No no, this was perfect

The very day she proposed bringing back a government group that’s meant to fact-check and provide accurate information she also released a statement showing how badly it was needed, adding even more weight to the first statements.

She couldn’t have done it better if she tried, and all it took was a tiny little ding to her credibility by making a demonstrably flawed statement showing her ignorance/gullibility.

Anonymous Coward says:

More relevent metrics of monopoly market power

Your metrics are just as cherry picked and irrelevant to market power as hers…

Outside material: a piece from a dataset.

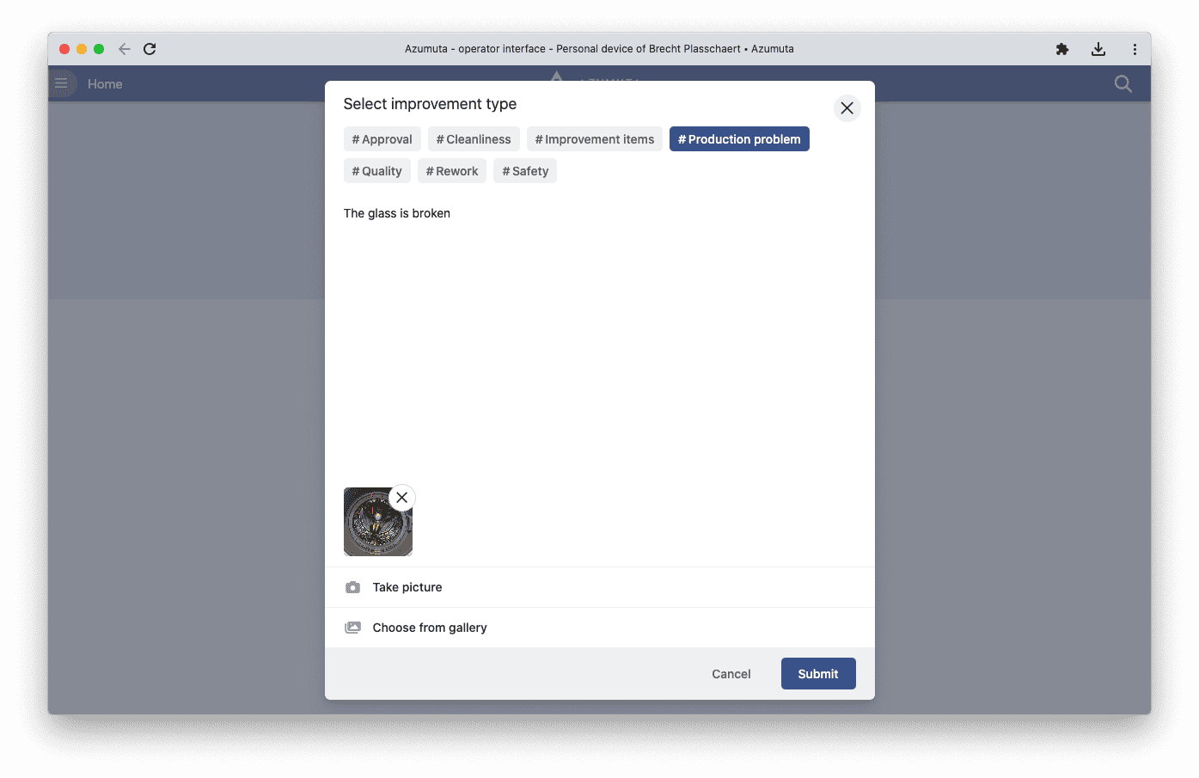The image size is (1199, 778).
Task: Open the browser three-dot menu
Action: tap(1135, 49)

How do you measure what traffic ‘goes through’ them, and why does that even matter? Does it count as ‘going through’ when FB loads a ‘like’ button to your computer from an unrelated page? How about Google analytics on a non google page? TD has both those things…like most other sites… you go to these sites, and your computer talks to fb and googs who scrape every bit of data your system is willing to give out….even though you never meant to visit FB or googs- and yet I’m pretty sure those interactions DON’T count as ‘going through’ in this metric; because you’re technically going TO them from another site- they’re benefiting either way though…. If the topic is market power and monopolistic practices, then why shouldn’t these things be considered? -what exactly makes them not represent a form of ‘market power’? What makes them beyond consideration for assessing monopolistic practices? Why should ‘only’ browsing origin and ‘direct influence’ be counted- while completely ignoring near ubiquitous presence at destinations and the data mining that enables?

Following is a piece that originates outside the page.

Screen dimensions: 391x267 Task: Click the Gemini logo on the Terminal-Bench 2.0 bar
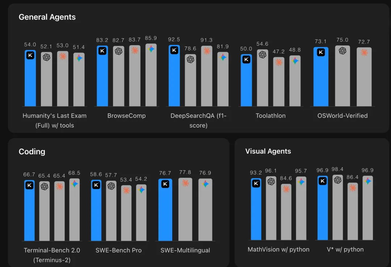coord(75,184)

This sort of narrow megacorp/panopticon friendly perspective shaping feels like Think Tank talking point manipulation… It’s grotesque false framing of the topic.

The default on a modern device is that you have to interact with these companies, even if you consciously choose to deliberately avoid them. -why on earth should that not be considered when attempting to measure market power and monopoly practices?

How much traffic is ‘monitored/touched’ is a much more sensible measure… On that, her figure is WAY LOW, and anyone can figure that out, just by using no-script and looking for google analytics and facebook like buttons.

I’d estimate it’s over 90% when considering both… Don’t take anyone’s word for it= Try it yourself. See how many sites you interact with that DON’T have FB like buttons or google analytics. How much of the internet can you actually use without interacting with these companies? Throw in the rest of the big tech megacorps- see the problem yet?

Monopolies that have been addressed in the past are utterly meek in comparison to the consolidated power and influence of modern tech.